Voutchkova is joined by cellist Michael Rauter for Duo 4 / Parallelen, a longer work from 2007 where each plays overlapping dissonances in a kind of antiphony. The language is pure Fifties avant-garde, an unresolved major seventh, but it is transformed by its stasis, effectively becoming its own tonal centre. Nevertheless, the tension between the two suggests a resolution is still needed and Stiebler achieves it through silence, as each successive iteration starts to fade away into something more gentle, eventually finding rest.
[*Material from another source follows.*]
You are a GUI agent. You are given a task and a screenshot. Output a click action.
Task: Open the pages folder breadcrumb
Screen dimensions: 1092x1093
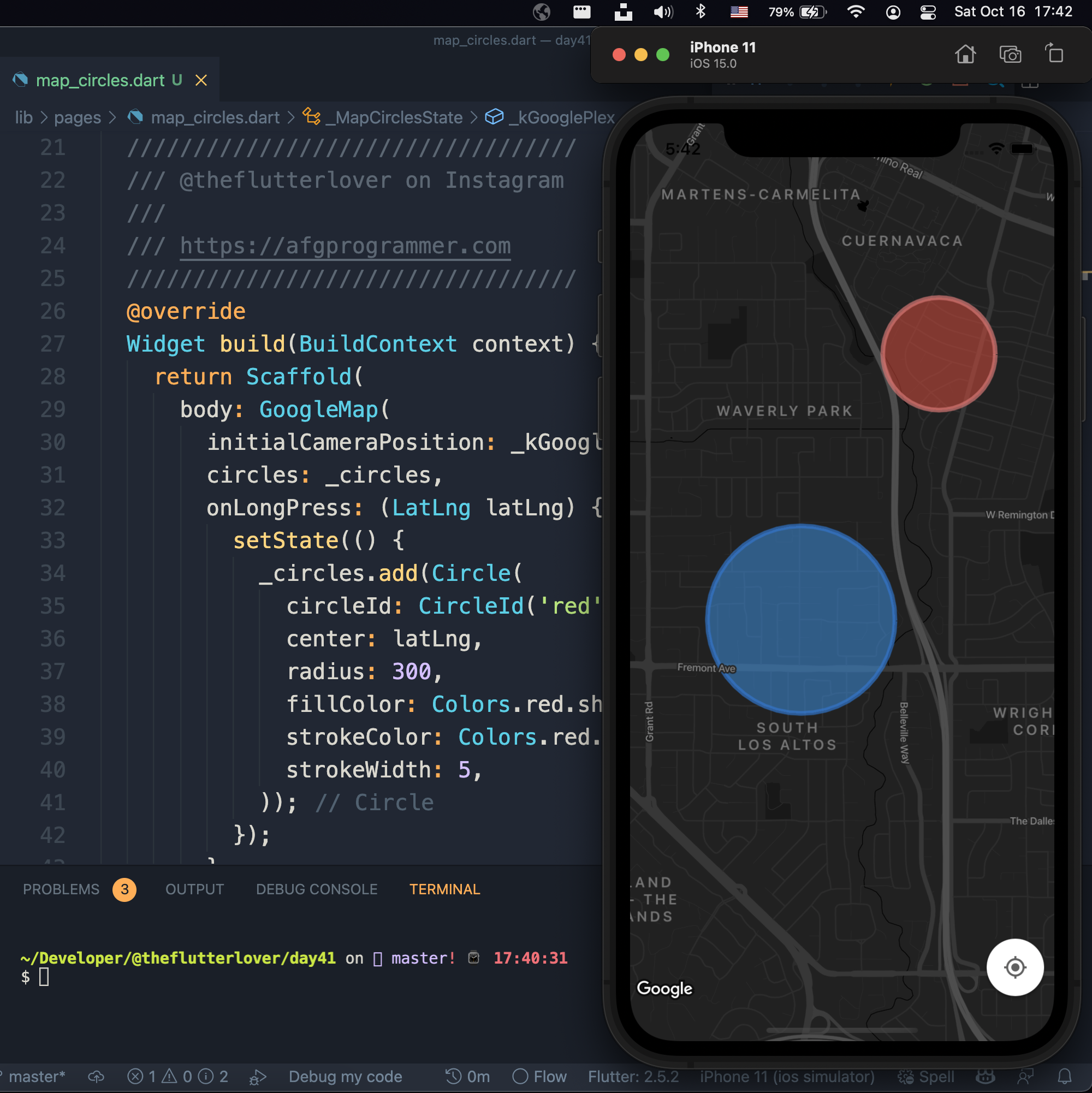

I lied when I said this album was made of newer pieces. Stiebler’s Extension for string trio was composed way back in 1963 and it’s incredible in the ways it both resembles and differs from his recent work. Joined by Nurit Stark on viola, Voutchkova and Rauter play the ephemeral material with a steady, unaffected solidity, adding inflections and articulation to a recurring tritone for almost twenty minutes. It’s a prescient work that goads the critic into drawing comparisons with La Monte Young’s trio, but it’s more interesting to compare it to Stiebler’s own Duo 4 / Parallelen. Both with essentially the same subject, Extension prolongs the harmonic stasis with differentiations in attack, phrasing and dynamics, elaborating a detailed chamber work out of a minimum of developed material, while Duo 4 / Parallelen takes the same approach, but with greater subtlety and refinement. Where the earlier piece uses pizzicato disruptions and changes in speed to vary the texture, the latter work makes use of alterations in solo and duo voices, phrasings and rests.
This weekend I dug up those old Hat Art discs again and heard how those works sound much less like a function of a process than I remembered. Thanks to Für Biliana we can hear now how those pieces relate to the music that came both before and after it, simultaneously.